Craft-making represents only half of the equation when you want to make it a business -- the other half depends on an entirely different set of skills: pricing, marketing and selling. To increase your profits when selling goods at a crafts fair, have multiple items that sell at different price points; know the local market and what it wants, and choose a good spot at the fair to get the most exposure.
Video of the Day
An item's price represents a balance of the materials, supplies and expenses needed to make it, the work you put into it and how much you expect others to pay for it. If any of these are skewed, you'll end up either selling items at a loss or not making any sales at all. In business, retailers use a keystone markup, where the cost of the item is marked up 100 percent for a 50 percent profit. Add materials, supplies, expenses and your hourly labor costs together, divided by the number of items made to arrive at the total cost to make the item. Increase that amount 100 percent for a keystone markup, which results in a 50 percent profit margin. For example, items that cost $7 to make would retail for $14. You make a 50 percent profit -- not including your labor costs.
The Venue and Customers
Successful crafts sales are all about the venue, the location, the weather, and the number of participants who set up booths or tents at the fair. Most of these factors are beyond your control -- but with knowledge of the market, the prices people pay for crafts and the products they prefer, add more of those products to increase your profits during the craft fair. Or make something different at a lower price point to increase sales and profits.
Multiple Items and Prices
A booth at a craft fair that offers items at multiple price points, from low to high, and provides a wide sampling of products, has a better chance of increasing its profits than someone who only carries one item at one price. The more varied your inventory and its prices, the more your chances of selling increase.

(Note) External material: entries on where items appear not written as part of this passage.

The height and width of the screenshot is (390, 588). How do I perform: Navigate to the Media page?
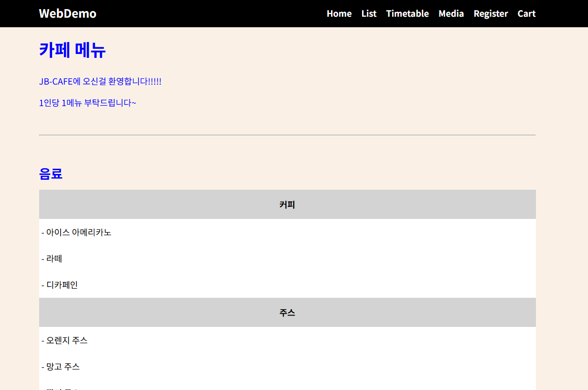tap(451, 13)
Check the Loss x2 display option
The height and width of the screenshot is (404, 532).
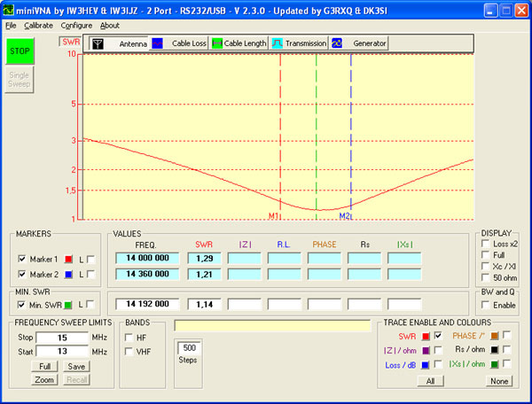tap(486, 244)
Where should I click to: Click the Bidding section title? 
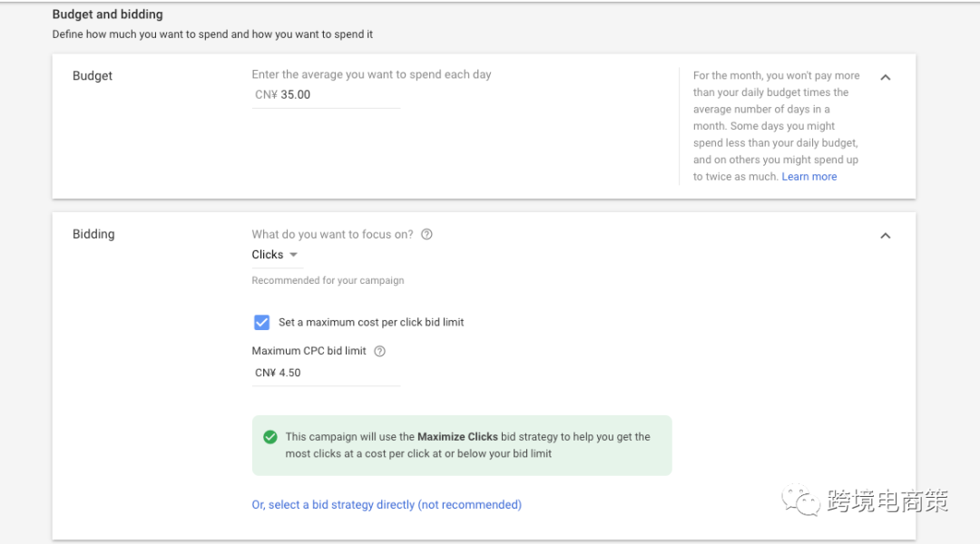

Include visible price tags on your pieces, because most people won't bother to ask the price of an item unless they are especially interested. If you have two similar or complementary products that sell individually for $10 and $15, combine them at a lower price point to make more sales. Offer to sell the two together at $20, which increases your chances of making more sales. Carefully examine your inventory to determine products you can combine for increased sales.
Creative Sales Incentives
Get creative with your products and sales. Add a free item to purchases of set minimum amounts -- and advertise it in your booth. Set price points that include a discount; for example, if someone buys $50 worth of goods from you, advertise a 10 percent discount. The more they spend, the bigger the discount. Include personalized gift items at your booth. People often shop at craft fairs for gift items; if you can personalize it free of charge, you can increase both your sales and your profits. Offer delayed pickup, shipping or prepaid orders to increase profits.

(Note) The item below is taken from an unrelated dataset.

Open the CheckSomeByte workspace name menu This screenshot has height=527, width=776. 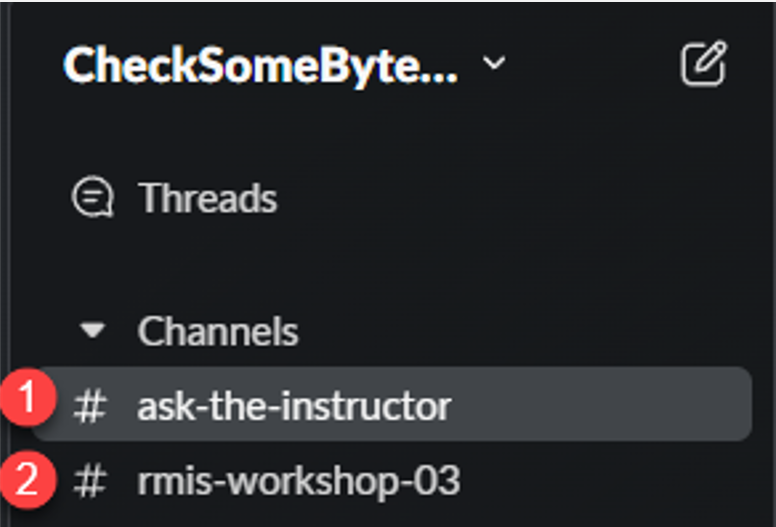(x=260, y=65)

Location, Location, Location
The sooner you sign up for a craft fair, the better chance you have of choosing a good spot. Fair organizers often charge more for the premium locations, such as where the traffic enters the fair, but other choices might be better. A location adjacent to where food and drinks are sold provides more exposure for your goods. A booth adjacent to another vendor that complements your inventory creates a chance for more sales.